(EXERCISE PASSAGE begins)
Thesis Proposal


Feature selection and classification algorithms in a high-dimensional setting to predict cancer occurrence using gene expressions

Guiding research question

How to predict the occurrence of specific cancer types based on a multitude of gene expression profiles. Correspondingly, which classification algorithm is ideal given different tissue samples.


This paper is an extension of previous researches involving the investigation of various approaches in classifying cancer tissues. Researchers in the medical field, pathologists, and biostatisticians are the intended primary audience and will benefit from the comparative presentation of algorithms on various cancer-type tissues (leukemia, colon, lung). This will enable researchers to use the appropriate algorithm based on the specific cancer type since the high dimensionality may add noise in the modelling process, and more importantly, it is critical to find a smaller set of gene expressions that are "sufficiently informative to distinguish cells of different types" (Ben-Dor 2000).


Information and Resources

Previous researches on gene expression and cancer classification as applied to the colon cancer and the leukemia data sets will serve as the foundational pieces in this research. A similar set of data involving lung tissues will be used, and classification algorithms developed based on these. Methods on feature selection will be considered, with focus on how R Programming and existing packages can be utilized in a high dimensional setting. Accordingly, this is a simulation experiment research type as described in the SPS Graduate Handbook.

Data Collection

The colon and leukemia data sets are available as described and used in the previous researches listed in the preliminary reference section.
The lung cancer data set will be sourced from the National Center for Biotechnology Information (NCBI).

Overview of the analytical approach

Previous Research Analysis

The author will analyze the existing researches on gene expression cancer classifications, particularly on the methods used (feature selection and machine learning) and the accuracy measures of each.

Application to the Lung Cancer Data

The author will then apply some (or all) of these feature selection and algorithms to a data set consisting of gene expression profiles on normal and cancerous lung tissues.

Develop new machine learning algorithms

Other algorithms (or variants of the current algorithms) will be developed and applied to each of the lung, leukemia, and colon cancer data sets.

Comparative Analysis

The results will be summarized and the accuracy measures compared across data sets.

How the analysis relates to the topic or research question

The objective is to be able to develop machine learning algorithms for the classification of cancers in the lung cancer data set, and how these algorithms compare with the methods used in the leukemia and colon data sets. A comparative analysis of the classification results across the data sets will show which algorithm is ideal for each data type.

Getz, G., Levine, E., Domany, E. (2000). Coupled two-way clustering analysis of gene microarray data. Proceedings of the National Academy of Sciences 97, 12079-12084.

Ben-Dor, A., Bruhn, L., Friedman, N., Nachman, I., Schummer, M., Yakhini, Z. (2000). Tissue Classification with Gene Expression Profiles. Journal of Computational Biology 7, 559–583.

Brazma, A., Vilo, J. (2000). Gene expression data analysis. FEBS Letters 480, 17–24.

Xing, E. P., Jordan, M. I., Karp, R. (2001). Feature selection for high-dimensional genomic microarray data. In Proceedings of the Eighteenth International Conference on Machine Learning, (pp. 601–608). Burlington, MA: Morgan Kaufmann, 2001.
(EXERCISE PASSAGE ends)
(MATERIAL SHOWN begins)
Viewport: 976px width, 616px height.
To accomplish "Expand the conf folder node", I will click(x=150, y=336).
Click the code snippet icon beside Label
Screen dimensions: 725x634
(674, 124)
(MATERIAL SHOWN ends)
- _ACTIVITY_
According to the thesis proposal, where will the lung cancer data set be sourced from?

- _YOUR RESPONSE_
The National Center for Biotechnology Information (NCBI).